[Stored data]
★ ★ ★ ★ ★
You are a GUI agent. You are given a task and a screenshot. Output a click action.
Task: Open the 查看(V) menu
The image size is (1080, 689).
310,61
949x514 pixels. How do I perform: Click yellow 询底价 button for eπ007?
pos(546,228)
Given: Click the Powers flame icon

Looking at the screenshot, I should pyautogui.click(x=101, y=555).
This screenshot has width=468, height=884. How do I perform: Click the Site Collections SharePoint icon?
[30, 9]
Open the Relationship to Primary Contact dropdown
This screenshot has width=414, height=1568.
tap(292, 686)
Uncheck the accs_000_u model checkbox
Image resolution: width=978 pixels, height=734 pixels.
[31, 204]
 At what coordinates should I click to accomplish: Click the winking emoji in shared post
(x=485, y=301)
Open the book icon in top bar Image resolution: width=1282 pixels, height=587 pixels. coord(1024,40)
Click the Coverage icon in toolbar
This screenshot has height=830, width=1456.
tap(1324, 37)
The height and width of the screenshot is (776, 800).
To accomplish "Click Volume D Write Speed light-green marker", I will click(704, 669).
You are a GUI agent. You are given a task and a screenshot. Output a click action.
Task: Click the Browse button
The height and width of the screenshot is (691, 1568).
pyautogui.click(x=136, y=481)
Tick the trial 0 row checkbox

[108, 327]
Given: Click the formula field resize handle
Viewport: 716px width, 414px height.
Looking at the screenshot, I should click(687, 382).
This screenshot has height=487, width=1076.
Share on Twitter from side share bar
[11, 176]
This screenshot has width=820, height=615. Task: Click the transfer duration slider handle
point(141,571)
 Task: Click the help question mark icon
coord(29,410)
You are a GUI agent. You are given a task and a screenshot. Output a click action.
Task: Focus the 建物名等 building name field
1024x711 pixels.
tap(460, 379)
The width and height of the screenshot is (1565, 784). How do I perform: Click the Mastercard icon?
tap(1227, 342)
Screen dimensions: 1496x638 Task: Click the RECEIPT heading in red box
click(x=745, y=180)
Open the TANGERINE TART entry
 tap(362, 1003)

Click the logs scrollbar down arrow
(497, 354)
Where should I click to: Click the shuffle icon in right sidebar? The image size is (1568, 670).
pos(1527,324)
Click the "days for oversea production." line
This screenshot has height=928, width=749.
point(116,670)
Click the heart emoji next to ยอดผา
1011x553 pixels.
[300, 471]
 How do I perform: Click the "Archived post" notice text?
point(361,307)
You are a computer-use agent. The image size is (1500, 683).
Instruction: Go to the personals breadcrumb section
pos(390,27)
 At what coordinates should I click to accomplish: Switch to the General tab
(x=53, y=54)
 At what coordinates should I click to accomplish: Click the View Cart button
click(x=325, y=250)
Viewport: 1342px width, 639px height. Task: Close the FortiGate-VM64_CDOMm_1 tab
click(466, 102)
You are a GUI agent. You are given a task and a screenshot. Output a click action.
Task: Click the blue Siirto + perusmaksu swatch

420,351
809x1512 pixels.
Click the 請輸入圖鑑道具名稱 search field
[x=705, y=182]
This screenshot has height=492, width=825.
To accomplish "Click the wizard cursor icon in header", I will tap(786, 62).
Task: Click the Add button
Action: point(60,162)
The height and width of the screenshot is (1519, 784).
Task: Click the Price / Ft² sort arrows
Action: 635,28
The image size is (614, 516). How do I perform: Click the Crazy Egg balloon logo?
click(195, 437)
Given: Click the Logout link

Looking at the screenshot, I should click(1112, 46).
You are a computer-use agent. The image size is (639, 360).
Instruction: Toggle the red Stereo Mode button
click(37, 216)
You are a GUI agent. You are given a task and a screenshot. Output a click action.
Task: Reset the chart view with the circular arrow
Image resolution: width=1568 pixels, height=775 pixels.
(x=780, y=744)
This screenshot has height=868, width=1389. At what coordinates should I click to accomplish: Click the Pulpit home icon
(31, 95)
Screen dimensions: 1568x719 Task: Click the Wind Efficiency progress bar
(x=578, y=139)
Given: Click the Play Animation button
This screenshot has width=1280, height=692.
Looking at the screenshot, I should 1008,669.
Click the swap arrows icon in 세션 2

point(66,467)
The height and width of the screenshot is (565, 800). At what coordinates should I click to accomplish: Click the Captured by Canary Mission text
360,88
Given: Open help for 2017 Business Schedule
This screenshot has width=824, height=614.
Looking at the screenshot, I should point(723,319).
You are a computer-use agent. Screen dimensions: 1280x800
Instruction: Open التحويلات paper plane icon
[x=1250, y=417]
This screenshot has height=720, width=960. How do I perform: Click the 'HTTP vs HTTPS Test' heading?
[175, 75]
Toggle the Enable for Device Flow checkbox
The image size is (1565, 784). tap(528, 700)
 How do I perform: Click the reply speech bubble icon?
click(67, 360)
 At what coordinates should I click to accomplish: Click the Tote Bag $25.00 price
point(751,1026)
★ ★ ★ ★ ★
Run a filter over the data above and keep each line that contains the word "computer".

SOLVED PROBLEM =
You are a computer-use agent. The image size is (1500, 683).
You are a computer-use agent. The image size is (639, 360).
You are a computer-use agent. Screen dimensions: 1280x800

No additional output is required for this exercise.